What I see more and more in the world today is a fixation on winners and losers. Rowan Williams once observed that there can be no winners and losers in the Christian family. Instead, we must stay engaged in the “game” of prayer and conversation until we find a way forward where everyone feels valued.


Over the years, I’ve met with couples, families, and groups locked in cycles of conflict, each side believing one is right and the other is wrong. Counselors often reveal that these situations are rarely so black and white. Instead, there are usually two competing narratives that, when held together, reveal a shared truth. When individuals, couples, churches, and communities can recognize that each holds a piece of the puzzle, people who were once estranged can find healing, build wisdom, and make space for new love and respect to grow — even in what seemed like a lost cause.

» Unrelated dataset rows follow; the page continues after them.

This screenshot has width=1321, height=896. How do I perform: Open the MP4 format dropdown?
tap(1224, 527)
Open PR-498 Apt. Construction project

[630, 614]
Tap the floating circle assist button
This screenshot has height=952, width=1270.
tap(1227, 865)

So, where do we begin? It starts with small acts of grace. A conversation with someone who thinks differently. A moment of generosity toward someone in need. A decision to pray for the person we struggle to love. These small steps are the seeds of the kingdom, planted in the soil of ordinary lives, growing into extraordinary signs of God’s reign.


This work is not conventional. Sadly, it’s rarely practiced. Yet Jesus calls us to live by an alternative way — a way that refuses to let hatred, rivalry, or division define us. It’s a way marked by humility, love, forgiveness, and radical compassion.


In the Sermon on the Mount, Jesus reminds us:

“Blessed are the peacemakers, for they will be called children of God.”


May we take these words to heart, seeking to embody the way of love that Jesus taught. May we pursue the genuine shalom — a peace that reflects God’s reign, where all people feel heard, known, and loved.